Heidi Wang and Hilke Rosskamp act like old friends — but the two real-world leaders come from different worlds. Those worlds collided thanks to Ashoka’s Executive-in-Residence program, which matches social innovators with business leaders who can help grow their impact.

A social entrepreneur who is revolutionizing dementia care in her country, Heidi teamed up with Hilke, Global Senior Manager of Healthcare Innovation at the multinational pharmaceutical company Boehringer Ingelheim. Together, they set out to scale Heidi’s solution and reach dementia patients outside Norway’s borders.

Heidi is an extrovert; Hilke an introvert. Heidi lives in Sweden; Hilke in Germany. Yet the two hit it off and developed a trust-based partnership. For months, they met weekly to talk through ideas and opportunities, brought together by their individual and collective purpose to make a healthier world.

Rather than positioning business leaders as experts with solutions, we need a new, collaborative mindset for our current reality. We brought Heidi and Hilke together to share their discoveries and how changemakers can support each other across sectors. Here’s what we learned.

Hilke Rosskamp, Global Senior Manager of Healthcare Innovation at Boehringer Ingelheim

Start with listening

Before offering an answer, deep listening ought to come first, Hilke says: “First of all, I need to listen and to understand what the issue is before I come up with a solution prematurely that might be completely irrelevant. I’m not an expert in dementia care. But I’m trying to listen and to understand what Heidi’s ambitions are, what her plans, and her thoughts are.”

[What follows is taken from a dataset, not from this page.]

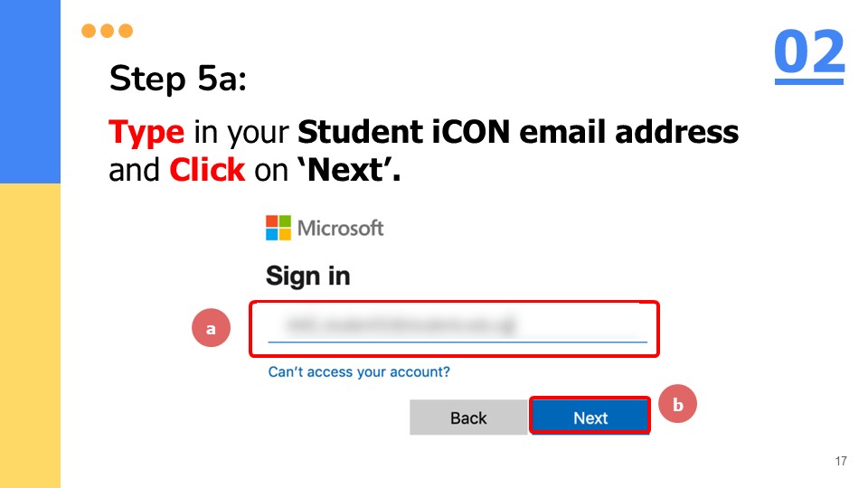This screenshot has width=868, height=488.
Task: Click the last orange dot in the row
Action: tap(126, 31)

Hilke encourages fellow business leaders to embrace their role as learners, especially at the beginning of their relationship with a social entrepreneur. “It’s stepping out of your usual routine. Finding solutions is something that most of us have been trained to do,” she says. “However, who am I to say I know better than you? For me, this whole journey is a collaboration.”

Empower the other person

To have a true spirit of collaboration, both people must be at the same level, Heidi explains. “I should be 100% a giver and 100% a taker,” she realized. “I was empowered for this relationship to go both ways.” Trust must happen naturally, Heidi reminds us. “It’s gained by listening. It’s a feeling of being respected. It is not rushing things. I think trust has to just come.”

Heidi’s work focuses on empowering people to find the best solution for themselves. Hilke was inspired to adopt a similar approach for their collaboration: “I think the better word for my role is ‘facilitate,’ rather than ‘helping,” she says. “I enjoyed…facilitating the discussion and process of finding the best solution.”

Ashoka Fellow Heidi Wang

Lean into the questions

There’s usually not a straight path to answers — by asking questions, Hilke helped to sort through ideas and reframe the project. “It’s a journey that might go in circles and have a couple of bends. It’s not a straight line. There’s no clear recipe for how it’s supposed to work. You have to find out by listening.”

“I was just trying to put a framework to Heidi’s thinking and all the things she has already done,” Hilke explains. “Because most of the components are there.”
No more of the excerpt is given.